> _DATA PROVIDED_

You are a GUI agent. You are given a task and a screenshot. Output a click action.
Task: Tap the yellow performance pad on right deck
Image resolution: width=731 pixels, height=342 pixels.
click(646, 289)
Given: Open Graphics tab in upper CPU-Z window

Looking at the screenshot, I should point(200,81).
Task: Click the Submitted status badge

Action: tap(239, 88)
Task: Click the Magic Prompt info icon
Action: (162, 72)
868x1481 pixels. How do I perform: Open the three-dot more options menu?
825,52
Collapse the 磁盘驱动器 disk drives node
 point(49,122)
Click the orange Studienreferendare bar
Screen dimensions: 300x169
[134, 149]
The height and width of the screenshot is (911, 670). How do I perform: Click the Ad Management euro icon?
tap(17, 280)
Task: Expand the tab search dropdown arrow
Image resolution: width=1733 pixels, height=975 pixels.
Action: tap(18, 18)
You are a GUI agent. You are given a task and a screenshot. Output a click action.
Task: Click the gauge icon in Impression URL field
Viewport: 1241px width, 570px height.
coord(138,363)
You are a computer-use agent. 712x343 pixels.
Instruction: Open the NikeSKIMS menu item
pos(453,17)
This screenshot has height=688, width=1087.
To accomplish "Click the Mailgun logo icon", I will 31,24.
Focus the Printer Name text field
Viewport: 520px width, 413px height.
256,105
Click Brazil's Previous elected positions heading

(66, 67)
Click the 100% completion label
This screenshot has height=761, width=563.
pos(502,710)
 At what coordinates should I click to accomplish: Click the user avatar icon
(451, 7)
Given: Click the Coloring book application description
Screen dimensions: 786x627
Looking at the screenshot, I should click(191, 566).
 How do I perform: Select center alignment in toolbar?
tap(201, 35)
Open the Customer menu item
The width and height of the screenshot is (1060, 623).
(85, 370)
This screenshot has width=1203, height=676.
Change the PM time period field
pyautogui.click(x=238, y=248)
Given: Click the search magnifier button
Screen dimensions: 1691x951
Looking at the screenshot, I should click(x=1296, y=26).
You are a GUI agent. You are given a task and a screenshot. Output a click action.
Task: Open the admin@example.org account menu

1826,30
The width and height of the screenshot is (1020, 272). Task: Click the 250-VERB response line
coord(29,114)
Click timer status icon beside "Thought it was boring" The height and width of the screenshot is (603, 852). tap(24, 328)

> _YOUR OBJECTIVE_
The full listing must be copied exactly, every line included.

> _SOLUTION FOR THIS TASK_
You are a GUI agent. You are given a task and a screenshot. Output a click action.
Task: Tap the yellow performance pad on right deck
Image resolution: width=731 pixels, height=342 pixels.
click(646, 289)
Given: Open Graphics tab in upper CPU-Z window

Looking at the screenshot, I should point(200,81).
Task: Click the Submitted status badge

Action: tap(239, 88)
Task: Click the Magic Prompt info icon
Action: (162, 72)
868x1481 pixels. How do I perform: Open the three-dot more options menu?
825,52
Collapse the 磁盘驱动器 disk drives node
 point(49,122)
Click the orange Studienreferendare bar
Screen dimensions: 300x169
[134, 149]
The height and width of the screenshot is (911, 670). How do I perform: Click the Ad Management euro icon?
tap(17, 280)
Task: Expand the tab search dropdown arrow
Image resolution: width=1733 pixels, height=975 pixels.
Action: tap(18, 18)
You are a GUI agent. You are given a task and a screenshot. Output a click action.
Task: Click the gauge icon in Impression URL field
Viewport: 1241px width, 570px height.
coord(138,363)
You are a computer-use agent. 712x343 pixels.
Instruction: Open the NikeSKIMS menu item
pos(453,17)
This screenshot has height=688, width=1087.
To accomplish "Click the Mailgun logo icon", I will 31,24.
Focus the Printer Name text field
Viewport: 520px width, 413px height.
256,105
Click Brazil's Previous elected positions heading

(66, 67)
Click the 100% completion label
This screenshot has height=761, width=563.
pos(502,710)
 At what coordinates should I click to accomplish: Click the user avatar icon
(451, 7)
Given: Click the Coloring book application description
Screen dimensions: 786x627
Looking at the screenshot, I should click(191, 566).
 How do I perform: Select center alignment in toolbar?
tap(201, 35)
Open the Customer menu item
The width and height of the screenshot is (1060, 623).
(85, 370)
This screenshot has width=1203, height=676.
Change the PM time period field
pyautogui.click(x=238, y=248)
Given: Click the search magnifier button
Screen dimensions: 1691x951
Looking at the screenshot, I should click(x=1296, y=26).
You are a GUI agent. You are given a task and a screenshot. Output a click action.
Task: Open the admin@example.org account menu

1826,30
The width and height of the screenshot is (1020, 272). Task: Click the 250-VERB response line
coord(29,114)
Click timer status icon beside "Thought it was boring" The height and width of the screenshot is (603, 852). tap(24, 328)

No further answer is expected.